6)      Considering the UN’s sustainable development goals which refer to gender equality as a “fundamental human right,” how is America performing when it comes to promoting gender equality and what specific steps can and should be taken to secure true gender equality in the United States?
7)      Many LGBTQIA Americans have expressed concerns that the current Administration (and those who view the world similarly) are dedicated to rolling back recent legal protections fought for, and recognized, in this country.  What steps can and should be taken to safeguard the rights of LGBTQIA citizens to participate fully in the “pursuit of happiness” stated in our Declaration of Independence?  

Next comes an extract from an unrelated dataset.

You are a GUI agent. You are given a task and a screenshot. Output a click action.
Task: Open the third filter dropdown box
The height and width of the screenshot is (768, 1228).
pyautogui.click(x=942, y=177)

Will this be the basis of the questionnaire? Who may receive it?  Who may respond to it of their own volition? Stay tuned, as more will follow...

In solidarity.

1 comment:

  1. In response to your questions:
    1) Concentration of wealth is a historical problem that can be addressed a number of ways. First: progressive taxation and social programs to make sure the benefit of that money goes to folks who need it. Second: Stronger unions to give workers bargaining power. Third: Higher estate taxes to lessen the flow of great wealth from generation to generation. Fourth: Universal access to education and training.
    2) Social Democracy. That's a bit general, but I would make this comment. We are suffering from a plague of cynicism about our politics that makes it hard to accomplish anything.
    3) Race. Another historical problem that's hard to fix. Long term, the best solution is greater participation in the political process so the system, flawed as it is, works for all.
    4) Liberty & Equality. Humans are torn between the individual desire to "get ahead" and the social desire to help others. One provides the selfish engine that can do great things; the other makes sure those things are available to all. We need both and government can work that balance.
    Class war. The rich will always have the advantage in this ongoing war, especially when they rig the system through the political process.
    Gender equality. We have made great progress in my lifetime. My sister (now 73) was pushed out of science class and was later harassed mercilessly in the workforce. recent events, however have shown that we have a long way to go. I don't think legal quotas are the way to go, but a system of grading businesses, etc. on gender equality could give consumers a way to direct their dollars away from the stinkers.
    7) LGBTQIA. First- elect Democrats. Simple but true. The Dem. Party has staked out their position and should be rewarded. An expanded Equal Rights Amendment could also help, although that will take a while.